Sources: LPS, Inc., and authors’ calculations.

These differences in transition rates are important for explaining the differences we observe in overall foreclosure rates. For example, Cleveland’s average foreclosure rate for prime, fixed-rate mortgages is roughly twice that of Cincinnati’s. But the foreclosure start rates for the two areas are more similar, differing by about 25 percent. Cleveland’s higher foreclosure rate for this group of loans reflects, in part, the fact that its mortgages tend to stay in the foreclosure process longer. Suppose instead that Cleveland had Cincinnati’s average foreclosure transition rate for this category of mortgages. Its average foreclosure rate would decline by about a third. This general pattern holds true in the other mortgage categories as well, and if we compare Cleveland to Columbus.

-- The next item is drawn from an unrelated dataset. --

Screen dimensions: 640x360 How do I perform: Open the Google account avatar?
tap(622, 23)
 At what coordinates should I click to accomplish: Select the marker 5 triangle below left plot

While Cleveland’s above-average start rates and below-average transition rates drive up foreclosure rates, another important factor contributing to the intensity of foreclosure activity in Cleveland is its higher proportion of subprime loans relative to Columbus and Cincinnati. Both the LPS data used above and other data sources (e.g., American Core Logic’s LoanPerformance) indicate a higher fraction of subprime loan originations in Cleveland compared to Cincinnati, Columbus, and Ohio, as a whole. Unfortunately, our data do not allow us to quantify the magnitude of the difference. We believe it is an important contributor to the overall differences observed in foreclosure activity across these metropolitan areas, since subprime loans have markedly higher foreclosure start rates than prime loans.

Explaining Cleveland’s Lower Transition Rates

There are several possible explanations for why Cleveland’s mortgages spend more time in the foreclosure process. Certainly, economic conditions could explain the difference in foreclosure transition rates across metropolitan areas. Cleveland experienced somewhat weaker housing and labor markets over the period we studied, and this may have increased the chances that a loan entering the foreclosure process stayed in foreclosure. For example, a weak housing market might reduce the likelihood a property will be sold before the foreclosure is complete.

Another reason Cleveland’s transition rates are lower could be that its home loans are different. Specific features of the loans themselves or characteristics of the borrowers might matter. For example, properties with less owner equity or properties owned by borrowers with weaker credit may be more likely to remain in the foreclosure process. Under such circumstances, loan modifications and refinancing options may not be feasible.

However, our statistical analysis of the underlying loan-level data shows that while these factors are correlated with the likelihood of a loan exiting foreclosure, they do not explain the variation in foreclosure transition rates that we see across the three metropolitan areas. Cleveland still has much lower transition rates even after we control for differences in loan, borrower, and economic characteristics.

If these factors cannot explain Cleveland’s lower transition rate, what is a likely alternative? One possibility is differences in administrative timelines in the handling of foreclosures across the metropolitan areas. Indeed, a report by Cleveland State University documented the fact that properties in Cuyahoga County, the central county in the Cleveland metropolitan statistical area, spent a relatively long time, on average, in the foreclosure process. According to the report, the number of annual foreclosure filings in Cuyahoga County rose rapidly from 1995 to 2005, and the backlog of cases swelled. In response, the County initiated a program in late 2005 involving several agencies to improve its handling of foreclosures. As a result of these improvements, the average number of days to dispose of a foreclosure case fell by 45 percent from the end of 2005 to 2007.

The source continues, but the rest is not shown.